Project 1 — Shell Scripting

CS-340: Software Engineering

Spring 2023

For project 1, you will demonstrate your mastery of shell scripting by developing a framework for automatically testing a piece of software. You will then use this framework to analyze faults in a real-world piece of code and identify patterns in the output.

Testing is a critical aspect of the software development process. Often, this involves running a program against a set of inputs and comparing the output with known results. Because there are often many tests, automation of this running and testing can significantly reduce the time needed to identify problems in the code.

For this project, you are being asked to work with a program you have not written. This means that some subset of your time will be spent figuring out how to use the program. Further, this assignment is intentially underspecified; you will need to infer some of the requirements for achieving full marks through reasoning about expectations and feedback from the autograder.

Requirements

Write a bash script named run_tests.sh that:

  • Takes a single command-line argument of the program to run
  • Iterates overall of the test input files in tests/inputs
  • Runs the given program with the input file as the first command line argument
  • Compares the output with the associated output file in tests/outputs, and
    • Outputs TEST {#}: PASS when the comparision matches
    • Outputs TEST {#}: FAIL when the comparision does not match
    • In both cases, {#} is the number of the test (without curly braces)
  • Produces no other output on stdout
  • Takes no longer than 5 minutes to run all tests

Assumptions

You may reasonably assume that:

  • The tests directory is located in the same directory as your script
  • The structure of the test directory will always match the naming scheme of the provided sample
  • There will be 100 tests
  • Not all tests will be passing
  • It is possible to determine if all tests pass/fail within the given time limit
  • The server has basic command line utilities

You may not assume that:

  • The program being run has a specific name or location
  • Your script will always be run on the same set of tests
  • You can install additional utilities

Sample Data

 Download p1.tar.gz

You are provided with some sample program and data to use for testing your script. There are two directories in this archive, bin and tests. The bin directory contains a single, compiled program that is compiled for Ubuntu 20.04 (x86-64) and newer.

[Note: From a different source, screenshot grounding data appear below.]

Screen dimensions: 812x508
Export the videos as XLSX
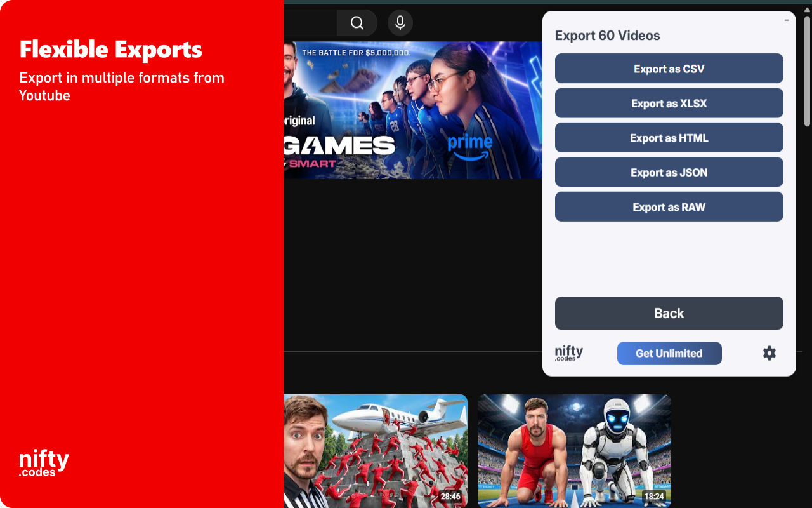(x=669, y=103)
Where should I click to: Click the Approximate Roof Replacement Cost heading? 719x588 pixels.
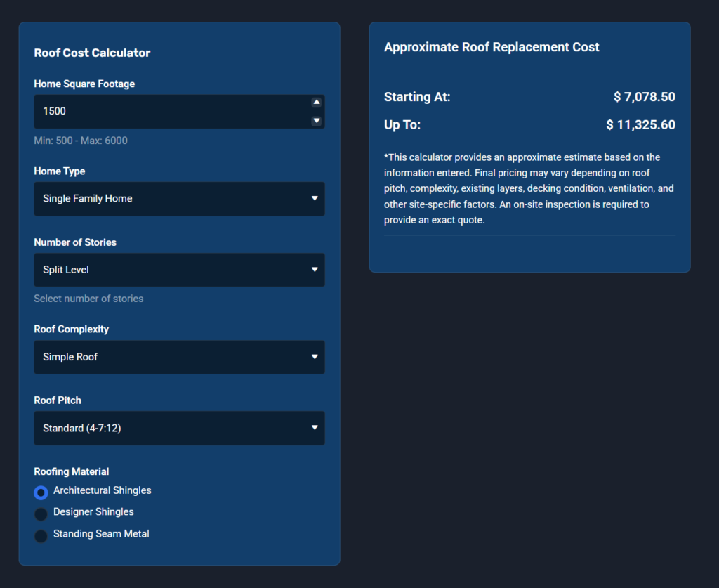pos(492,47)
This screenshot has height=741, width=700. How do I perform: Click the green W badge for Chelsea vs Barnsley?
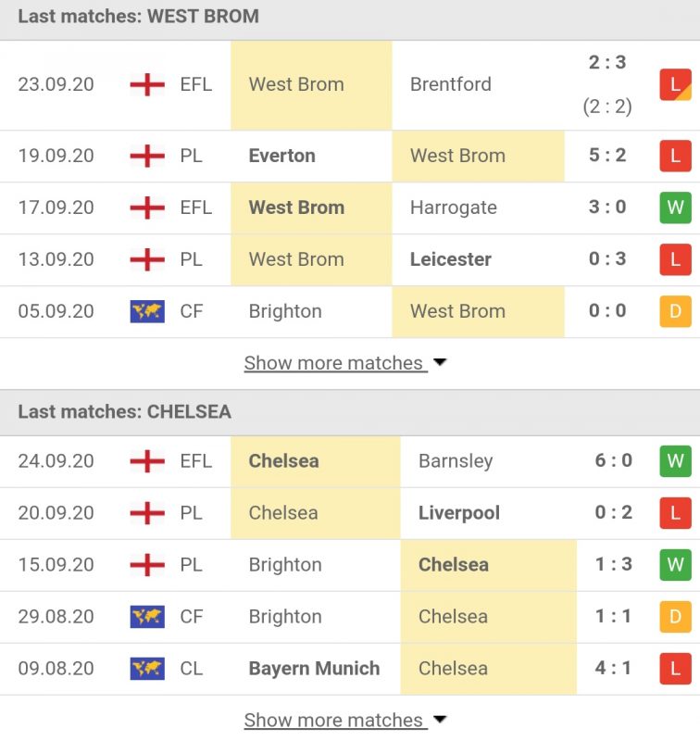point(675,461)
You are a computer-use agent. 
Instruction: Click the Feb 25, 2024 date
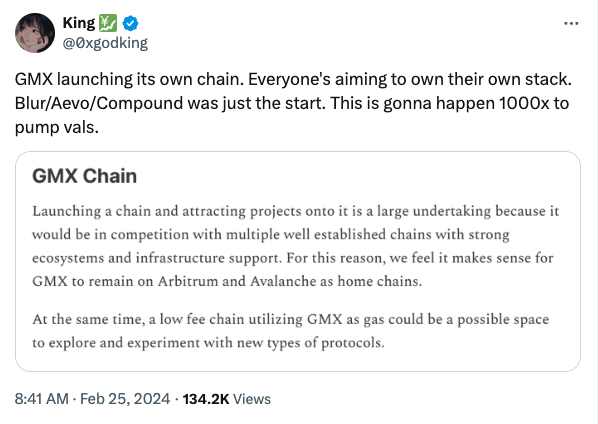pyautogui.click(x=125, y=399)
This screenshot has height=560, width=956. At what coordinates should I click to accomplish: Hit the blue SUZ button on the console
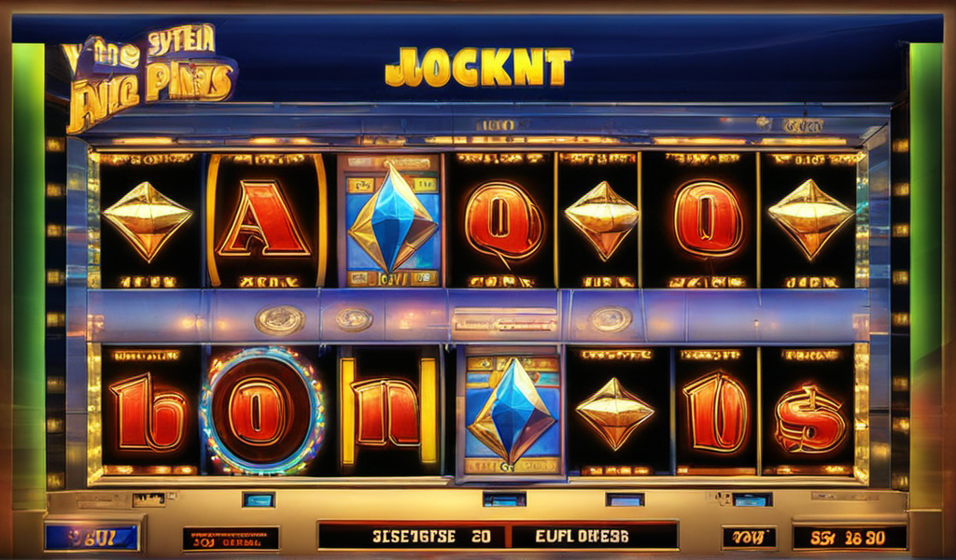tap(92, 537)
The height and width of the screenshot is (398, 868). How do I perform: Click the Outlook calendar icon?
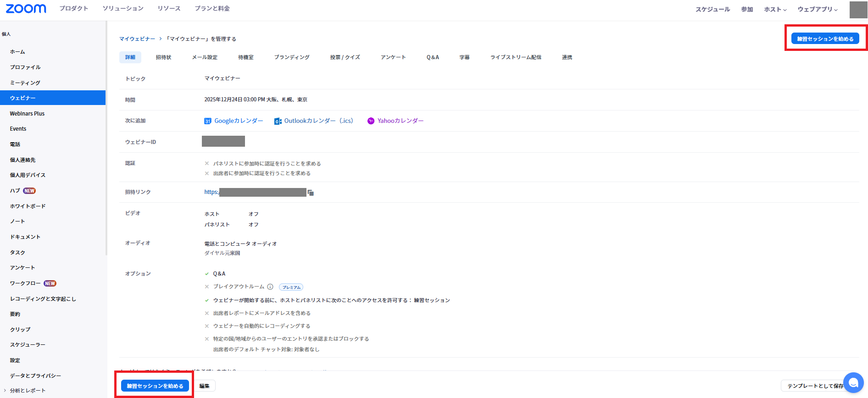click(278, 121)
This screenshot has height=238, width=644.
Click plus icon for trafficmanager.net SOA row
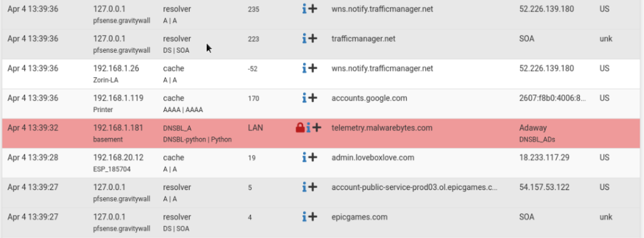[313, 38]
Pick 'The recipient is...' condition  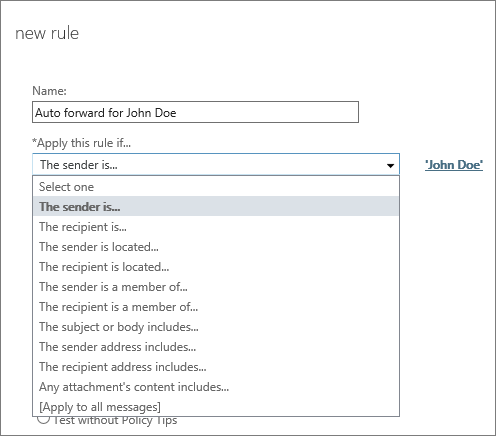(216, 227)
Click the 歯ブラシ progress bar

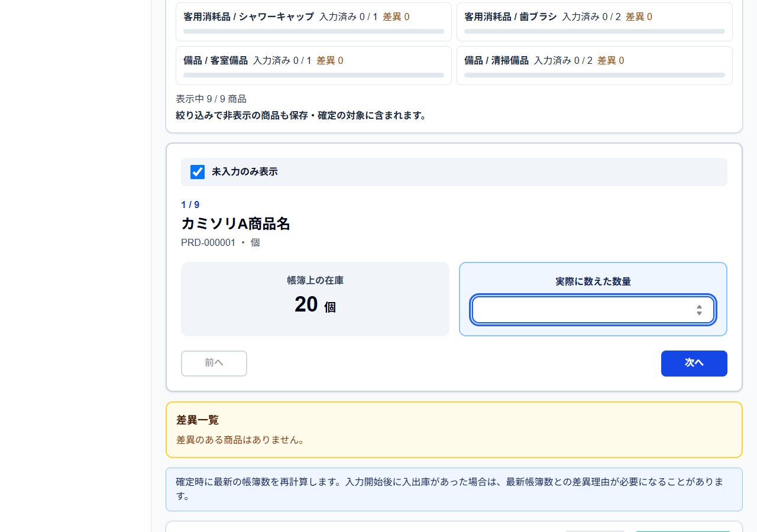[594, 31]
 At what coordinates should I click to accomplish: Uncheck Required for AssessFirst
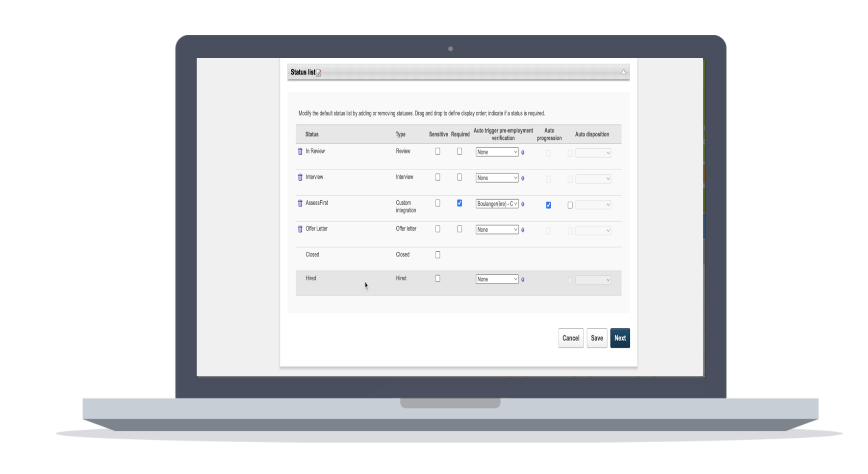pyautogui.click(x=460, y=203)
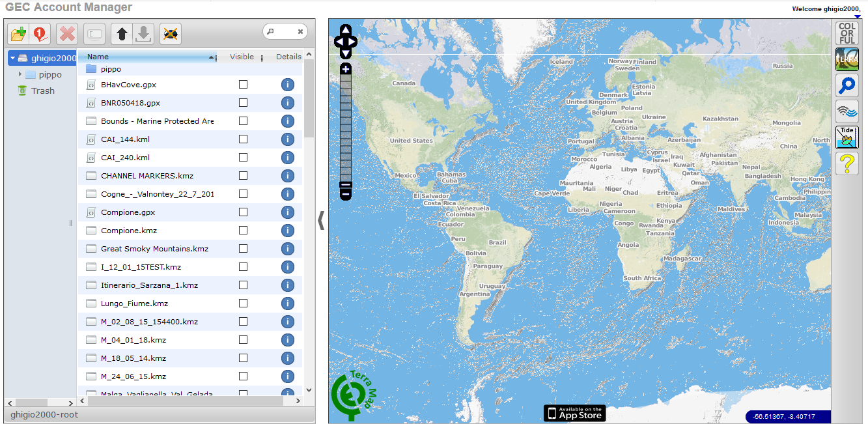Select the COLORFUL map style option
Viewport: 868px width, 424px height.
847,33
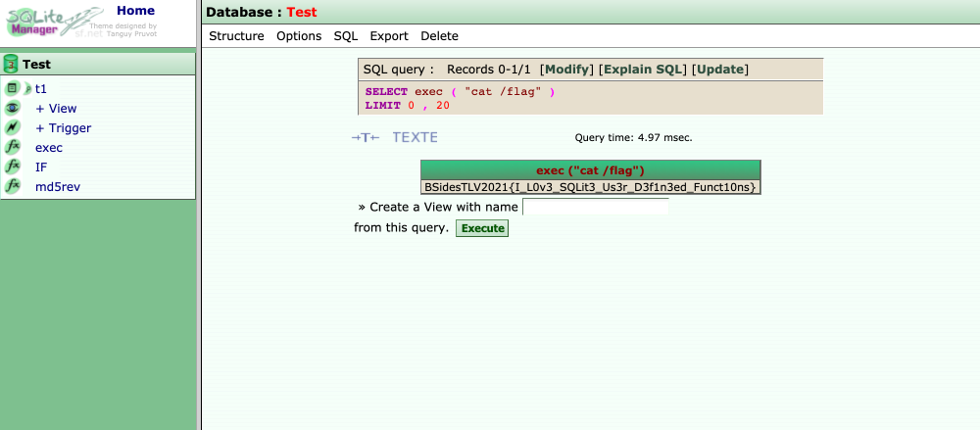
Task: Click the lightning trigger icon
Action: [x=13, y=128]
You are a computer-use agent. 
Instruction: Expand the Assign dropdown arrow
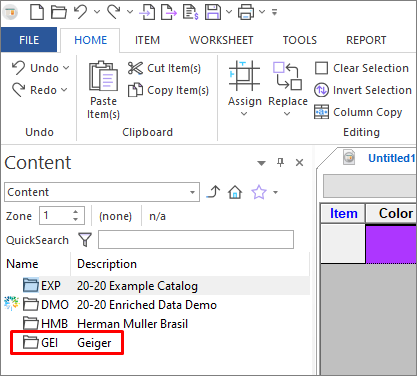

This will execute on the operating system running on your cslinuxlab server.

The program, days_to_years, takes a single file as input. This file contains a single integer, representing a number of days from 1980 and outputs the year in which that day falls. For example, running the following will produce the given output:

              
                bin/days_to_years
                Usage: bin/days_to_years dayfile
                    dayfile is a text file containing a single number
         
                echo 0 > days_0.txt
                bin/days_to_years days_0.txt
                1980
                
                echo 375 > days_375.txt
                bin/days_to_years days_375.txt
                1981
              
            

This code is taken from a commercial music player produced from 2006–2011. At midnight on December 31, 2008, many of these music players froze as a result of this code.

The tests directory contains a number of input files along with the associated correct output for each input. These tests follow the directory structure specified above.

Written Report (README)

You must also write a short two-paragraph report reflecting on your experience creating a shell script to test an unknown piece of software.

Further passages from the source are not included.